Towards Responsible AI Development Life-Cycle

By structuring the design of an AI system in terms of high level motives and roles, specific goals, and concrete plans and actions, it becomes possible to align with both the Design for Values and Software Engineering approaches. As such, at the top level, values and non-functional requirements will inform the specification of the motives and roles of the system by making clear what is the intention of the system and its scope.

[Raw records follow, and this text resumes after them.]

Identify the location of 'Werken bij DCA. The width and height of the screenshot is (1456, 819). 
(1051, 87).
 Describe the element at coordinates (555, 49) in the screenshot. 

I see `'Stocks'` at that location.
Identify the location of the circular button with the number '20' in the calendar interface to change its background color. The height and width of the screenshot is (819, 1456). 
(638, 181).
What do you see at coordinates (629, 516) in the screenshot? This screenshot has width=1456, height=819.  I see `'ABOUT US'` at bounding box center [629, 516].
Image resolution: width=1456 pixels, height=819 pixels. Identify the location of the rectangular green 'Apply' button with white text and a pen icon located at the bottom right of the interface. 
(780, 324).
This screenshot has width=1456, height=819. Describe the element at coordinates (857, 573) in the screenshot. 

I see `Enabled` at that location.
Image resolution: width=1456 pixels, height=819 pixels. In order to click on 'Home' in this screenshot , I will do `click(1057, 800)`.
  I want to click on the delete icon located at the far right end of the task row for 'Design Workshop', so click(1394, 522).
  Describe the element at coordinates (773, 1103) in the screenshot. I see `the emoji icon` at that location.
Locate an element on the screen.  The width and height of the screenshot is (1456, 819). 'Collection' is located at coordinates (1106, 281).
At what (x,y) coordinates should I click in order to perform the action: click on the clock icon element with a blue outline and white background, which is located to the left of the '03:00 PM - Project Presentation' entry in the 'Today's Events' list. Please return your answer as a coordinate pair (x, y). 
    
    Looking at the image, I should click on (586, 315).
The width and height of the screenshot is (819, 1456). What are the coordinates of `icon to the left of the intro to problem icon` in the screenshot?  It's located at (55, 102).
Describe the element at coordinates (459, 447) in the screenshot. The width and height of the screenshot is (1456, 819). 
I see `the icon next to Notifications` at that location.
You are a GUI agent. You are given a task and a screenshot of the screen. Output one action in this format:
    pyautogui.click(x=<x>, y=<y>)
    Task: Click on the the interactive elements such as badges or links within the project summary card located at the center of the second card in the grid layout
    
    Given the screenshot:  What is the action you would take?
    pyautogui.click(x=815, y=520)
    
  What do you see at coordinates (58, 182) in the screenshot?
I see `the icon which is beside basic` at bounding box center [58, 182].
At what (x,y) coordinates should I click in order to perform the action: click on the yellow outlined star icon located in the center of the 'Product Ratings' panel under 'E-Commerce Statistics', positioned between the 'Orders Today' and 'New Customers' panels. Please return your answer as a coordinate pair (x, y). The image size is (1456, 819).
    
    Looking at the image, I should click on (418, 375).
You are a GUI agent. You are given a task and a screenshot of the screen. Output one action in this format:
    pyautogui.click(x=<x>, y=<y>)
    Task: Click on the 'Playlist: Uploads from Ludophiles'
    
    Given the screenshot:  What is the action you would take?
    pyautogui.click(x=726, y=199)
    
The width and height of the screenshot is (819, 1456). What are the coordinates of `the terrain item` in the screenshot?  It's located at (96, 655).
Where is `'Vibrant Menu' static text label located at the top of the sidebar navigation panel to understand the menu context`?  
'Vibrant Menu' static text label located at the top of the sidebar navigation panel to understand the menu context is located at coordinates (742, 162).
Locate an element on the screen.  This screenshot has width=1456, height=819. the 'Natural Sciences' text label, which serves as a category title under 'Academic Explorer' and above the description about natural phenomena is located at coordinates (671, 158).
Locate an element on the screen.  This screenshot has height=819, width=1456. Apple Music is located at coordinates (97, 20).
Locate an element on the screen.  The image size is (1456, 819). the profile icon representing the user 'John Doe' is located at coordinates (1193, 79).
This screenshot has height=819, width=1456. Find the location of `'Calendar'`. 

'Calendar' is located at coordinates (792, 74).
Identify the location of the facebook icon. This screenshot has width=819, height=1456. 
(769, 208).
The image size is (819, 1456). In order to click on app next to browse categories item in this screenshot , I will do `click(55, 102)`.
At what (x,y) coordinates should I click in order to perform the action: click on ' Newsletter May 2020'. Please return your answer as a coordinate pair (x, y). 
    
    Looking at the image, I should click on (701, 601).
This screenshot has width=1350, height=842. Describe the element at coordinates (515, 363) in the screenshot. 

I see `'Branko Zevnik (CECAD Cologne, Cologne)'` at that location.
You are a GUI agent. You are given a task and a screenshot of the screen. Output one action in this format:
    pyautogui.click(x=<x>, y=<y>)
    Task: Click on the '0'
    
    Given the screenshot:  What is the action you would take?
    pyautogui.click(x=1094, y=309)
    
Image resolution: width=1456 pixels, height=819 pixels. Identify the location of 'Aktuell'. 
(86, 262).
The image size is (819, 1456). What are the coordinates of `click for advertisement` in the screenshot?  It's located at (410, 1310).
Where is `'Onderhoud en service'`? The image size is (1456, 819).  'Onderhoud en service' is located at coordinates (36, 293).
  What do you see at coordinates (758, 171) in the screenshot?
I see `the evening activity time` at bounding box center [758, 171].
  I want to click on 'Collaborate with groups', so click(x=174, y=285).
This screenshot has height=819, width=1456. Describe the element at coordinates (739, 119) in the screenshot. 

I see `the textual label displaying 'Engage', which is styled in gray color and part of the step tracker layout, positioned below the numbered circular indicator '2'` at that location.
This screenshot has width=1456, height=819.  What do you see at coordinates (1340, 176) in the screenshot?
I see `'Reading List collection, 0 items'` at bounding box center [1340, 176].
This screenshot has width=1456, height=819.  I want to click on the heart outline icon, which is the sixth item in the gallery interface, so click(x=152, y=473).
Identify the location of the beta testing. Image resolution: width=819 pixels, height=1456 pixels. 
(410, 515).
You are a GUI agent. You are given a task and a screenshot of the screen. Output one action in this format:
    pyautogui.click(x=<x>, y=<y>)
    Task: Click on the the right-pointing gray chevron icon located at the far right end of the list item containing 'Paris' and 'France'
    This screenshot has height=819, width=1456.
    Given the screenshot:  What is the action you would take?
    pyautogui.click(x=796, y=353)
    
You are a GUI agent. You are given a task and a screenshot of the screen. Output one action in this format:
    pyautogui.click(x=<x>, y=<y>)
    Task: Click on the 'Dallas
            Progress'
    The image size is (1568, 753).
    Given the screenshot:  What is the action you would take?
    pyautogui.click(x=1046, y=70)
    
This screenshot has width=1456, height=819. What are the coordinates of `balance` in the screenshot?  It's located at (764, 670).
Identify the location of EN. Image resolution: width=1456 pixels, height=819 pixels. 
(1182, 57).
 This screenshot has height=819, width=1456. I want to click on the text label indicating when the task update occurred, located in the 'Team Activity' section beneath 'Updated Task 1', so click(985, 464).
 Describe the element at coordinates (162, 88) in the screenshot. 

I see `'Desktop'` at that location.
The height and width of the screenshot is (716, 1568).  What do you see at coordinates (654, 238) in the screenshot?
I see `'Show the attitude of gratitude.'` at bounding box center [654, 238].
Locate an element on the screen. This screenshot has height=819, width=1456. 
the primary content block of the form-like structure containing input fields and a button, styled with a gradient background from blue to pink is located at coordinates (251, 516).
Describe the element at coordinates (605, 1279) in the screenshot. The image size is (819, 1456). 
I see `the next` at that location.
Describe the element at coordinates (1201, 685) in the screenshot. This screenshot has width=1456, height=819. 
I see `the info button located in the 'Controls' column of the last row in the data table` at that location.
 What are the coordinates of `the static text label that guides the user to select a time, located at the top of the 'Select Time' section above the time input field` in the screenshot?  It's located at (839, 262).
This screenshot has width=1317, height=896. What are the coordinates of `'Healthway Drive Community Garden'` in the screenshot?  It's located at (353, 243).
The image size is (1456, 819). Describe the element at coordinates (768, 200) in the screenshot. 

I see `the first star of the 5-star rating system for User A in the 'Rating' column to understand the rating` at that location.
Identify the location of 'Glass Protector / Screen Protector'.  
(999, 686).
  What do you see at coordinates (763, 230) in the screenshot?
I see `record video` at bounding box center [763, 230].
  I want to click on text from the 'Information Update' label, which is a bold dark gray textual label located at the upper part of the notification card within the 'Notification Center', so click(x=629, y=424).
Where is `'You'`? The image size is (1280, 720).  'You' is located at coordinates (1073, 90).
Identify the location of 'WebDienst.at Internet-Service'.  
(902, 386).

Norms will provide the (ethical-societal) boundaries for the goals of the system, which at the same time need to guarantee that functional requirements are met. Finally, the implementation of plans and actions follows a concrete platform/language instantiation of the functionalities identified by the Design for Values process while ensuring operational and physical domain requirements.

These decisions are grounded on both domain characteristics and the values of the designers and other stakeholders involved in the development process.

Legal Aspects of responsible AI

Every AI system should operate within an ethical and social framework in understandable, verifiable and justifiable ways. Such systems must in any case operate within the bounds of the rule of law, incorporating fundamental rights protection into the AI infrastructure.

That is, given AI systems are artefacts built for a given purpose, it is necessary to demand that these artefacts to stay within the realm of what is both legal and ethical, and do not learn other options by themselves.

That is, AI systems should be seen as incorporating soft ethics, i,e, ethics as post-compliant to an existing regulatory system, and used to decide on what ought and ought not to be done over and above the existing regulation (Floridi, 2018).